ECC decides to defer electricity price hike until next meeting

The meeting of Economic Coordination Committee (ECC) on Tuesday concluded with a decision to keep the power tariffs unchanged until the next session of the committee.
According to details, Finance Minister Asad Umer chaired the meeting to mull over the increase in electricity price and decided to deliberate on the difficult decision in the upcoming meeting of the ECC.
Moreover, the government consented the provision of LNG to industries during the session. The federal government also directed the authorities to ensure uninterrupted supply of gas to the export sector throughout the winters.
The PTI government has twice deferred the decision of power tariffs hike, however, the move can not be delayed any more considering the conditions of International Monetary Fund (IMF) loan program, as per the experts.
The surge in power price is the basic and foremost condition put forwarded by the IMF through which the government will receive Rs400 billion monthly from the consumers.

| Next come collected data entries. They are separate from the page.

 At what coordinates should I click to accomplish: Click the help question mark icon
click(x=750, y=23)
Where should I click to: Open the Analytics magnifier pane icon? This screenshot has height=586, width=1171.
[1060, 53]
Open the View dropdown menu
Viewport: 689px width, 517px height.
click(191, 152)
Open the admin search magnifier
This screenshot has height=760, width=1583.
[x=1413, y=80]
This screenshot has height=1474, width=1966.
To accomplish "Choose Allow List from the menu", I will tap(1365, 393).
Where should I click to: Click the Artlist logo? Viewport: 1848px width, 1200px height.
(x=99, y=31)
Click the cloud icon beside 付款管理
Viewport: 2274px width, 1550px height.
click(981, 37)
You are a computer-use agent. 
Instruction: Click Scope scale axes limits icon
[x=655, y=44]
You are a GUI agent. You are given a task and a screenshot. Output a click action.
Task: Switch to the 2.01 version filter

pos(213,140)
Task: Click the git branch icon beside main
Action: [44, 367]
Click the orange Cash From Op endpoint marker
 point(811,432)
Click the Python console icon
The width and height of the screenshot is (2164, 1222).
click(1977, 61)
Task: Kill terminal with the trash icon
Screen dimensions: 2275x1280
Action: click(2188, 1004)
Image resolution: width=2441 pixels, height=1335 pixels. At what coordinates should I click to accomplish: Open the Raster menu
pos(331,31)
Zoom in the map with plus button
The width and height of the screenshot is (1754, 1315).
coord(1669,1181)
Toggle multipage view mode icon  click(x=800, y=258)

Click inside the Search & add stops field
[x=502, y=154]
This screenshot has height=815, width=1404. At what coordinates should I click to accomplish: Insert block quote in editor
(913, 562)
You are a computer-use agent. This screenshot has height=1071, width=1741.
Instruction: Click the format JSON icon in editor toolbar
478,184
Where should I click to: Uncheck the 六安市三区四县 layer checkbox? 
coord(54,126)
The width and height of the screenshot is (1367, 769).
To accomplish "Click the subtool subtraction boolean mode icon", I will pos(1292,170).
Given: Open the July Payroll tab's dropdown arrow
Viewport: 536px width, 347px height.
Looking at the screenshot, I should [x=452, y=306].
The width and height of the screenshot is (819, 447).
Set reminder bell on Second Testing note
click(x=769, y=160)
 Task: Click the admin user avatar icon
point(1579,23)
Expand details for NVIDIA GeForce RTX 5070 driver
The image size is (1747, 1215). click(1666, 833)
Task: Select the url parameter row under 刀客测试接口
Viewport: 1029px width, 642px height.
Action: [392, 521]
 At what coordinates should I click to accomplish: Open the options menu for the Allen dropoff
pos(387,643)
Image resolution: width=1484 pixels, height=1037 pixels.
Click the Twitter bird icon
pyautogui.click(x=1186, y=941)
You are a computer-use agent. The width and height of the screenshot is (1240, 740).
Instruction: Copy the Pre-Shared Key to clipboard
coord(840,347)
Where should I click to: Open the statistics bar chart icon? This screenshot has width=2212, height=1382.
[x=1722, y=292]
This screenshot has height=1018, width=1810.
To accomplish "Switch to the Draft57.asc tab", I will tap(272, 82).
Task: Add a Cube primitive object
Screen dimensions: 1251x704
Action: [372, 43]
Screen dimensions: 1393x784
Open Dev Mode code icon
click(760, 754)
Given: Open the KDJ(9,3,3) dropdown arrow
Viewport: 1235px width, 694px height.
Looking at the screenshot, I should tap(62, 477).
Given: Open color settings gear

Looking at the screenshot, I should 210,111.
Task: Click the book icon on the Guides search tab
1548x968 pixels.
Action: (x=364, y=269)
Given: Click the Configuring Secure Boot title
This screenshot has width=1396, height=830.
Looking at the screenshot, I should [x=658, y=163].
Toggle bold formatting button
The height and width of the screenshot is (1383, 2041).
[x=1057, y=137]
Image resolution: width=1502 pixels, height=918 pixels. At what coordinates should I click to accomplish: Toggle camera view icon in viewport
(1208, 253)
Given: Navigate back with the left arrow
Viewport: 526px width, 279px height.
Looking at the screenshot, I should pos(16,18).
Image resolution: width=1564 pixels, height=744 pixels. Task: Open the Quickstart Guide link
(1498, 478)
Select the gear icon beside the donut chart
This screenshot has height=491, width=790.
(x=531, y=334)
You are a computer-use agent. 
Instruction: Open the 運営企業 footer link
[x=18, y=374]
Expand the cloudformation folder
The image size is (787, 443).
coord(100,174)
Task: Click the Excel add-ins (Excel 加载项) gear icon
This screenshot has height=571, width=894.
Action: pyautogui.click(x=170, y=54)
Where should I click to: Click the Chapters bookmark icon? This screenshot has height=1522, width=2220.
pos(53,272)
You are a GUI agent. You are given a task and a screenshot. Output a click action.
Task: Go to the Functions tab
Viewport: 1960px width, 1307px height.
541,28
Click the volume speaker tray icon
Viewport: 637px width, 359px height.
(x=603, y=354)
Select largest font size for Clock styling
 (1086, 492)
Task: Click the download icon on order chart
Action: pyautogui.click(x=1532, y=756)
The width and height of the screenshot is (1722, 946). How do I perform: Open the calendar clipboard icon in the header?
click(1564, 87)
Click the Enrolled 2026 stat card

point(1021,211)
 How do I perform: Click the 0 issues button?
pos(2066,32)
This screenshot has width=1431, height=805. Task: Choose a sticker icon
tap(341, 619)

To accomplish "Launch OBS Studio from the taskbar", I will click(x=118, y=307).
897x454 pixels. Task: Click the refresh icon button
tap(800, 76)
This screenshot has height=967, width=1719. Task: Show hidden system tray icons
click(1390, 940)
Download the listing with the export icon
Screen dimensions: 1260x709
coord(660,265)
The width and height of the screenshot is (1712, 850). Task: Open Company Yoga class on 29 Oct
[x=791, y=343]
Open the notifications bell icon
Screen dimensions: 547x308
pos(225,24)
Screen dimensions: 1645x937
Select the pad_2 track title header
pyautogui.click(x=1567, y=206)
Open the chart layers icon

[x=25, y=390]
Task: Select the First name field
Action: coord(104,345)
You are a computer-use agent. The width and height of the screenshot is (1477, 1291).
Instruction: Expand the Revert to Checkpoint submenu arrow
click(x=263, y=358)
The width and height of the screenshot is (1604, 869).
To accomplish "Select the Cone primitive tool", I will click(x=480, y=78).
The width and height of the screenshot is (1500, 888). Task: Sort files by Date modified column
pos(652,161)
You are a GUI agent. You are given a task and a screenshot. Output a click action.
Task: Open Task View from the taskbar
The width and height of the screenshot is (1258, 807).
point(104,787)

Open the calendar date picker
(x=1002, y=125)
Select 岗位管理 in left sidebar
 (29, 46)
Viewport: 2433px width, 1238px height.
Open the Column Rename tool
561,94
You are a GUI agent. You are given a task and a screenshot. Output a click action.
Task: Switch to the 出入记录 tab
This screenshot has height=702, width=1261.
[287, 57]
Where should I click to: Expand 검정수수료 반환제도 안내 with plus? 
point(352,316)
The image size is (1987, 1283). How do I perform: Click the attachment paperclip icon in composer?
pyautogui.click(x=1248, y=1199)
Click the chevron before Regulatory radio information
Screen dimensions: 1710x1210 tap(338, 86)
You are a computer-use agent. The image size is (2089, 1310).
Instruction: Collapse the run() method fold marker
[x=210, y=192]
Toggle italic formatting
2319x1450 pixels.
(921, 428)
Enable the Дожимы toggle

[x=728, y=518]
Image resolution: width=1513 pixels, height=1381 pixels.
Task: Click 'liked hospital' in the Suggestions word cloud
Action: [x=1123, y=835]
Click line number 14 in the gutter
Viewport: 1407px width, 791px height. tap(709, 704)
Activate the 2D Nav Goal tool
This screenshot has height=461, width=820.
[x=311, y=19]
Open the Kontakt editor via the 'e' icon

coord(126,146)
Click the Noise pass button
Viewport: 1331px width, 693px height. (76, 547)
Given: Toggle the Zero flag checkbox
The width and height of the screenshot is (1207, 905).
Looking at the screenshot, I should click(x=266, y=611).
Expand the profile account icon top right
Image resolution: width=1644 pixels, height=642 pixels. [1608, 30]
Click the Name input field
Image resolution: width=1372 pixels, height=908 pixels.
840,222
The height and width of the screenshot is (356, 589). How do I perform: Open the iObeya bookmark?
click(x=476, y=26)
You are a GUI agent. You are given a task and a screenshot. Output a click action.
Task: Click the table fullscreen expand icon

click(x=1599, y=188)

Previously, the Economic Coordination Committee had approved the hike in gas tariff while reducing the import tax on Liquefied Petroleum Gas (LPG) to ten per cent.
In the line of the decision taken by the committee, the Oil and Gas Regulatory Authority (Ogra) later notified the public of an increase in gas tariff up to 143 percent, effective from September 27.
According to OGRA’s notification, gas price for CNG sector was increased by 40 percent. For power generation companies, the gas price was hiked by 57 percent, while for the rest of the industries it went up by 40 per cent.
For fertiliser companies, gas prices soared by 40 to 50 percent. Petroleum Minister Chaudhry Ghulam Sarwar justified the rise in gas price and said the government had divided consumers into three categories and domestic consumers will not be hit hard by the hike in gas tariff.“The consumers were previously divided into three slabs i.e lower middle class, middle class, upper class and there was no pricing distinction; now we have just increased the price for middle and lower middle class’ by 15 to 20 percent which means if they paid 252 rupees in past, now they will pay Rs275 only,” said the minister.